A discussion regarding freight forwarders’ safety net is currently prevalent in Denmark. The discussion has arisen of a new ruling from the Danish Supreme Court determining the right of priority in a conflict between floating company charge and the freight forwarder’s pledge. The decision by the Danish Supreme Court has weakened the freight forwarder’s pledge and thereby his legal position. Previously, the Norwegian Supreme Court established that the pledge under NSAB 2000 applies as customary law in coherent contractual relationships of certain duration, even though the parties’ agreement is not governed by NSAB 2000. It is doubtful whether such custom exists in Denmark.

In Danish law the general legal principle of the right of retention provides freight forwarders with the right to withhold the customer’s goods as security for an unpaid claim against the customer. However, this right is conditioned on the retained goods having a close connection to the outstanding claim. This means that the freight forwarder is not necessarily entitled to withhold goods as security for a claim arisen from previous transports, as such claim might not be as closely connected to the goods as required. The right of retention is a general principle in Danish law and applies even without agreement.

Simultaneously, NSAB 2000 § 14 provides the freight forwarder with a pledge, which may be seen as an expanded right of retention. The pledge entitles freight forwarders to withhold goods as security for any claim against the customer, and is not conditioned on the claim being connected to the withheld goods. Thus, compared to the general principle of right of retention the pledge strengthens the freight forwarder’s legal position considerably.

However, NSAB 2000 only applies if this has been agreed between the parties; at least in Denmark.

The ruling of the Danish Supreme Court: Floating company charge is stronger than a pledge

In a ruling from January 2014 the Danish Supreme Court established that the floating company charge often will prevail over the pledge of NSAB 2000 § 14. IUNO commented on this ruling in the newsletter of 26 February 2014.

In this case the freight forwarder’s right of retention in accordance with the general principle was found to prevail over the floating company charge of the bank. The Supreme Court found that the condition of close connection was met, and – as the freight forwarder’s total service was found to increase or at least preserve the value of the retained goods – the Supreme Court let the freight forwarder “jump the queue” and obtain priority over the floating company charge of the bank.

However, unlike the right of retention the pledge of NSAB 2000 cannot jump the queue and obtain an improved legal position. This means that NSAB might provide a broader protection than the general principle of retention as to which claims may be secured, but on the other hand the general principle has the possibility to obtain priority over previous claims of third parties.

Due to this difference it is very important to clarify exactly how much it takes for the connection between the freight forwarders’ claim and the withheld goods to be close enough for the freight forwarder to support his right to withhold goods on the general right of retention; and not just the pledge of NSAB 2000. Previous case law shows that the Danish courts impose rather strict requirements of such connection.

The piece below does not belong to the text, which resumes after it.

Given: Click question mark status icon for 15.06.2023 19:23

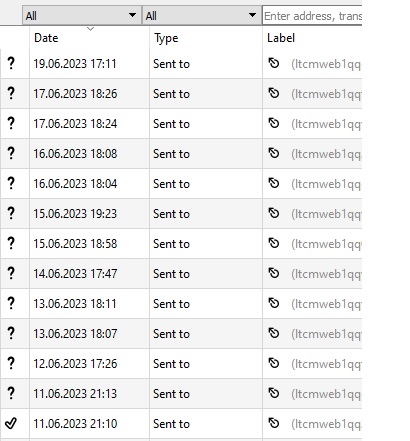Looking at the screenshot, I should tap(11, 213).
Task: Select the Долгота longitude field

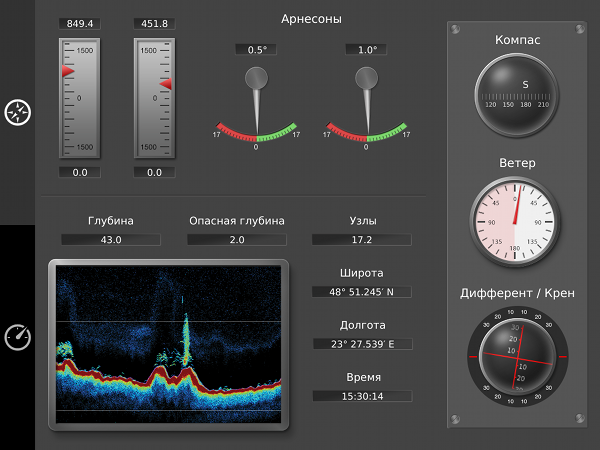Action: pyautogui.click(x=361, y=344)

The Norwegian Supreme Court: The pledge applies as customary law

The Norwegian Supreme Court dealt with this distinction in a ruling from January 2013. The case concerned a fish exporter, who – during the course of a year – hired a freight forwarder to transport about half of all of his fish orders. Each transport was separately ordered and the parties never entered into any framework agreement. In the summer of 2009 the freight forwarder had not received any payment for transports carried out in February and May the same year, and all in all the claim amounted approx. 245.000 EUR. As a result the freight forwarder retained a shipment of dried cod as security for the claim.

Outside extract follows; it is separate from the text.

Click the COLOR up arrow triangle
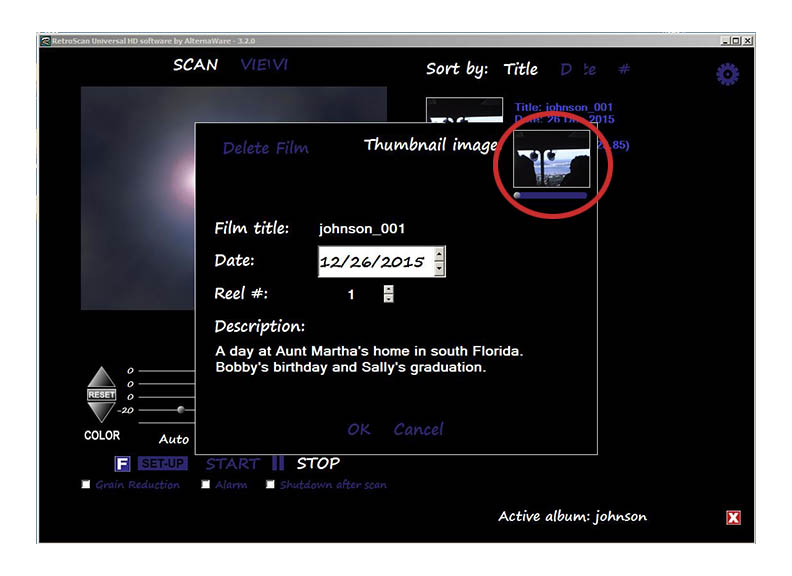This screenshot has width=792, height=576. click(x=101, y=378)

The Norwegian High Court reached the conclusion that the retention had not been justified as the freight forwarder’s claims was not related to the withheld shipment as closely as required.

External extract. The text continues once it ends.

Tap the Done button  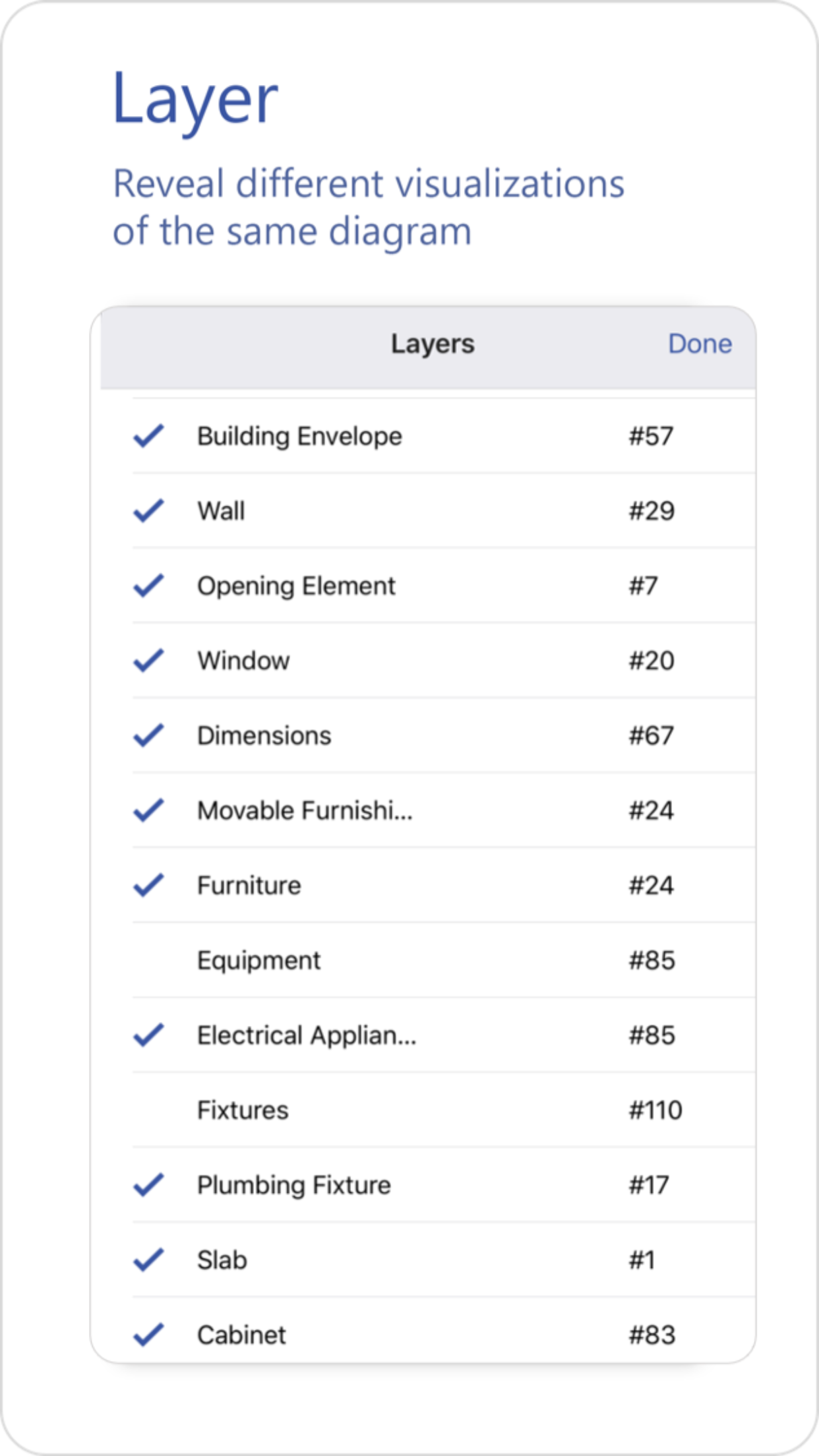coord(700,344)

However, the Norwegian Supreme Court came to a different conclusion. This court stated that sometimes the right of retention is subject to extensive interpretation so that it includes claims without close relation to the retained goods. This applies in the following two situations:

  1. If the parties have agreed that their contract is governed by NSAB 2000. This is in accordance with Danish law
  2. If there is a continuous contractual relationship between the parties, the pledge of NSAB 2000 § 14 – i.e. an expanded right of retention – applies on the basis of customs even without an agreement

In this case the Norwegian Supreme Court found that the parties had had a continuous contractual relationship, and thus changed the ruling from the High Court with reference to point 2. The Supreme Court clarified that parties have a continuous contractual relationship, when the freight forwarder has legitimate expectations of getting more orders.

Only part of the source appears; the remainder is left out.